- TEXT UNDER STUDY:
:::::

# Populations and Samples

The probability, $$p$$, that a randomly selected member of a population has a particular attribute is known as the population proportion. The population proportion is not easy to obtain as it is impractical to survey an entire population.
Thus, in statistics, we talk about a sample proportion $$\hat{P}$$, which can be used to approximate the true population proportion. The sample proportion is simply the probability of randomly selecting a member of a predefined part of a population with a particular trait.
In short, p represents the real probability and does not change. $$\hat{P}$$ represents the estimated probability and will change between samples.

:::::

- INSTRUCTION 1:
In the text on populations and samples, what name is given to the probability that a randomly selected member of a population has a particular attribute?
- INSTRUCTION 2:
Extend the text on populations and samples, picking up after its final sentence.

[Saved entries]
:::::

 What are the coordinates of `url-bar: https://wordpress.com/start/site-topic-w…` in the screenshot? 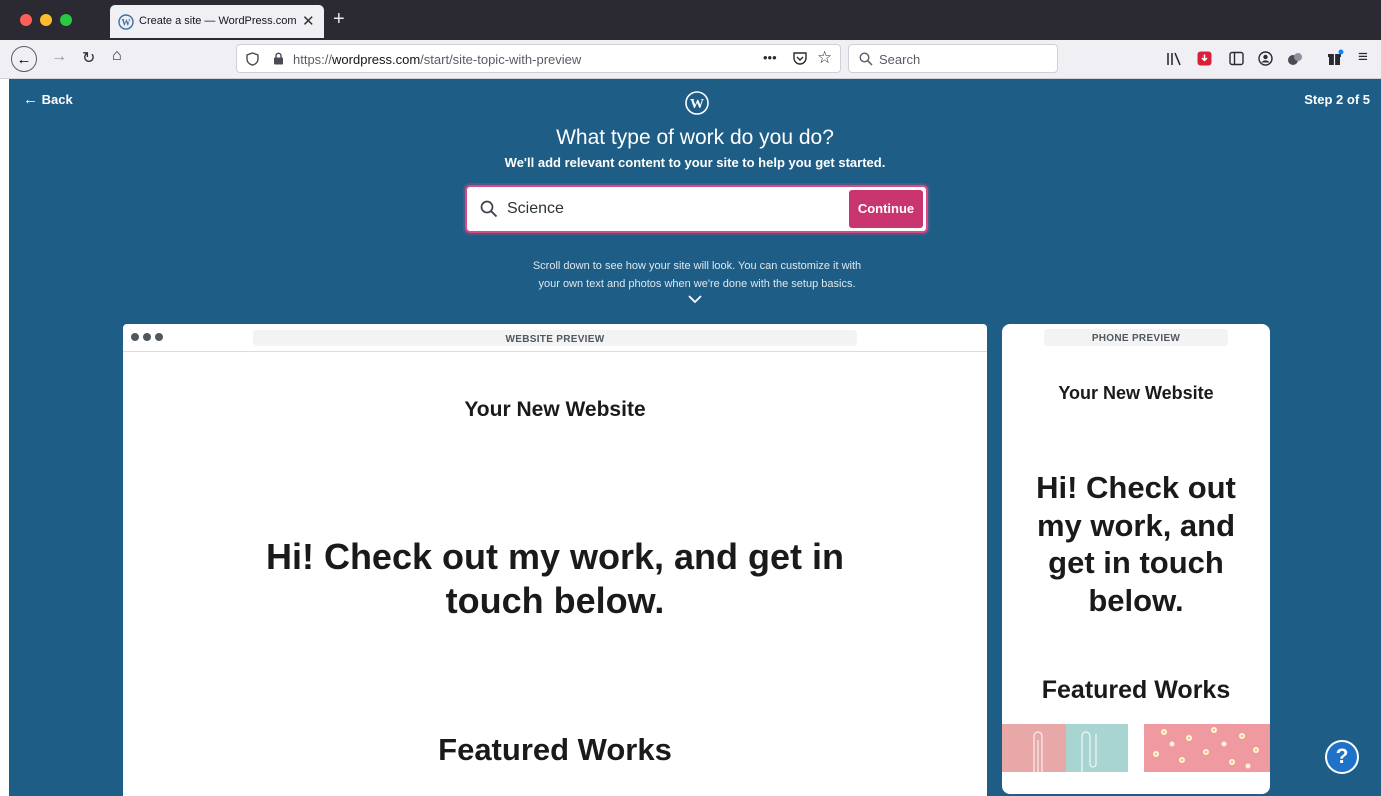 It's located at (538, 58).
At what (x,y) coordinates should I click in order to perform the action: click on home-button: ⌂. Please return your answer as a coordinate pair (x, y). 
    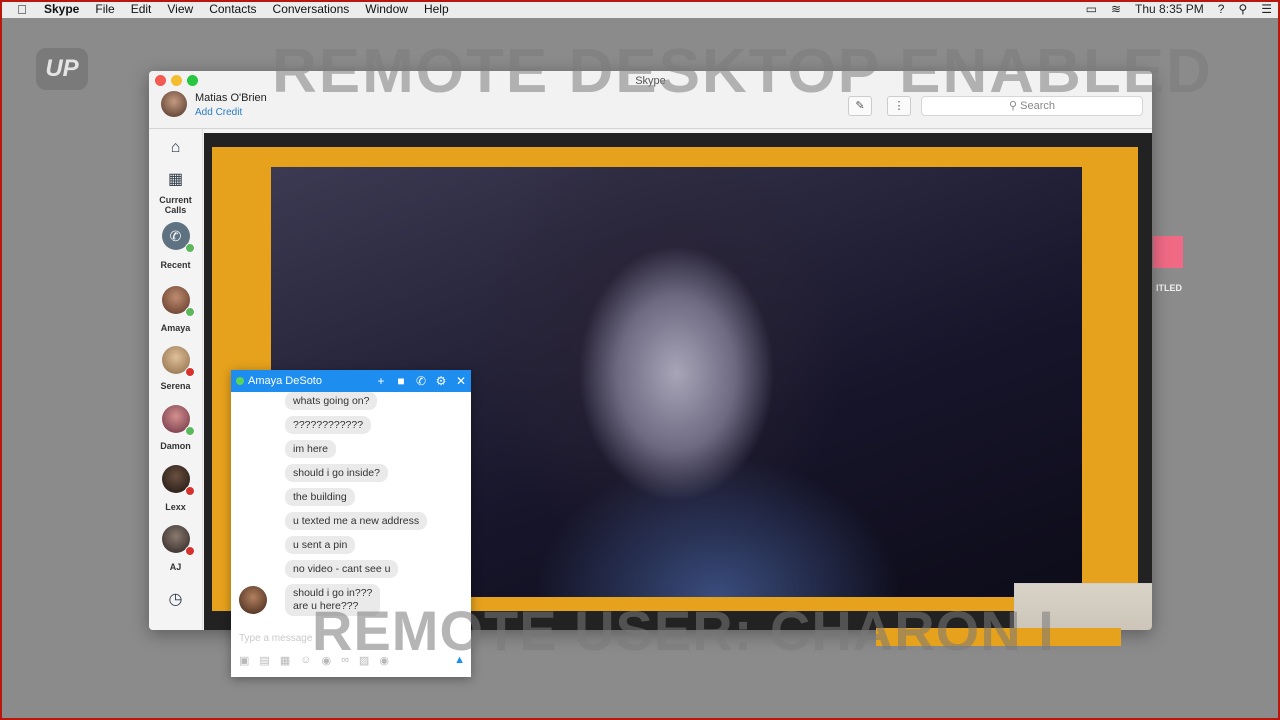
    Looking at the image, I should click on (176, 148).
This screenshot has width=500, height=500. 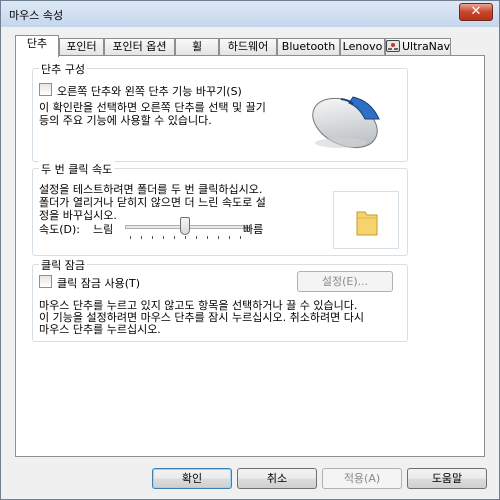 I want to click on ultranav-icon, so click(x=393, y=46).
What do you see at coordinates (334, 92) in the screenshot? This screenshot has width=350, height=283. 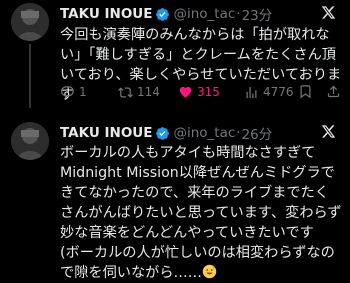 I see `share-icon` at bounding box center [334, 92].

:::::

- FINAL ANSWER 1:
The population proportion.

- FINAL ANSWER 2:
$p = \frac{\text{Number in population with trait}}{\text{Population size}}$ $\hat{P} = \frac{\text{Number in sample with trait}}{\text{Sample size}}$

# Sampling Proportions

In the discrete probability chapter we looked at the number of times something is done. Very little changes in this chapter, except that we are interested in the proportion of times something is done. So, for example, in the discrete probability chapter $$X$$ may have represented the number of red balls in a bag. Now, in this chapter, we are dealing with $$\hat{P}$$ which would represent the proportion of red balls in a bag. That is $\hat{P} = \frac{X}{n}$

\text{Example 13.1: 80\% of the balls in a bag are red.}\\ \text{Create a sampling distribution table of the number of red balls selected if two balls are drawn.}\\ \text{ }\\ \text{Let } \hat{P} \text{ be the proportion of red balls selected}\\ \begin{aligned} \varepsilon &= \{0,\frac{1}{2},1\}\\ \text{ }\\ \Pr(\hat{P} = 1) &= 0.80 \cdot 0.80 \\ &= 0.64\\ \Pr(\hat{P} = \frac{1}{2}) &= \binom{2}{1} \cdot 0.8 \cdot 0.2\\ &= 0.32\\ \Pr(\hat{P} = 0) &= 0.2 \cdot 0.2 \\ &=0.04\\ \end{aligned}\\

 $\hat{P}$ $0$ $\frac{1}{2}$ $1$ $Pr(\hat{P}=\hat{P})$ $0.04$ $0.32$ $0.64$

Compare this with the question in the discrete probability chapter. The results are very similar. Your knowledge from the discrete probability and binomial distribution chapters will help you solve all questions like this!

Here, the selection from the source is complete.